I’ve been reading the book A History of God by Karen Armstrong.  She was a very religious young woman.  She even entered a convent and served as a nun for seven years.  But doubt wouldn’t let her continue and she left the convent, earned a degree at Oxford University and is now a professor and author.  This is how Karen Armstrong introduces her book to the reader:  “As a child, I had a number of strong religious beliefs, but little faith in God.  There is a distinction between belief in a set of propositions and a faith which enables us to put our trust in them.”  With the pig-headedness of supposed leaders in Washington being in the news all week, I have a belief in the power and wisdom of our democracy, but right now I don’t have much faith in it.  I think that’s what Karen Armstrong is talking about.  She continues by saying that she could grasp the ideas of hell and damnation.  They were intuitive.  If you messed up, you got messed up. But, she said, God “was a somewhat shadowy figure, defined in intellectual abstractions.”  She ended up leaving the convent because God was either scary or vague.  In her words, religion “leaves me cold.”

This disconnect worries me because Karen Armstrong is not unique.  I have spoken to our Bible study group about Bart D. Ehrman, a deeply religious man who ended up an atheist because he could no longer have faith in the Bible.  He read it literally and when he discovered all of its contradictions and errors, he found out that he had no relationship with God just with book he no longer knew how to trust.  I recently read Geza Vermes book Christian Beginnings.  He was a Jewish convert to Christianity, became a priest, and then returned to Judaism because he lost faith in Christ and church.  His connection was theology and specifically how it developed from Jesus of Nazareth to Jesus the Son of God, and when the science of thinking about God failed him, he also discovered that he had no real, personal relationship with the God he studied.

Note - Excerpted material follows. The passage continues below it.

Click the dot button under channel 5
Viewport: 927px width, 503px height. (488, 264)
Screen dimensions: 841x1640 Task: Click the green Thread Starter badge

I think a lot of other people face this same realization that religion, in Karen’s words, “leaves me cold.”  They may not write books, but they drift away.  There’s something missing.  There’s nothing to hold them and God together.  And I think that idea of belief without faith is what Jesus and the apostles are talking about this morning.  The apostles are thinking about faith as a quantity, as a thing.  And I wish I could spend more time talking about this, but Jesus is slyly pointing out the absurdity of this kind of faith.  Faith as a quantity or thing that can be increased is as possible as ordering the maple trees outside this building to uproot themselves, walk down Thayer and Sugarloaf Streets, turn left and start growing in the middle of the Connecticut River. Each of us here realizes it’s absurd to test faith like this, and so did everyone in Jesus’ audience.  And this message of absurdity then serves as the introduction to the parable about the slaves.  They work all day and when they return to the house they have no right to expect the master to greet them with kind words and a warm embrace.  Rather, he will order them to prepare his supper, and then Jesus says, “‘So should it be with you.  When you have done all you have been commanded, say, “We are unprofitable servants.  We have [only] done what we were obliged to do.”’” (Lk. 17:10) 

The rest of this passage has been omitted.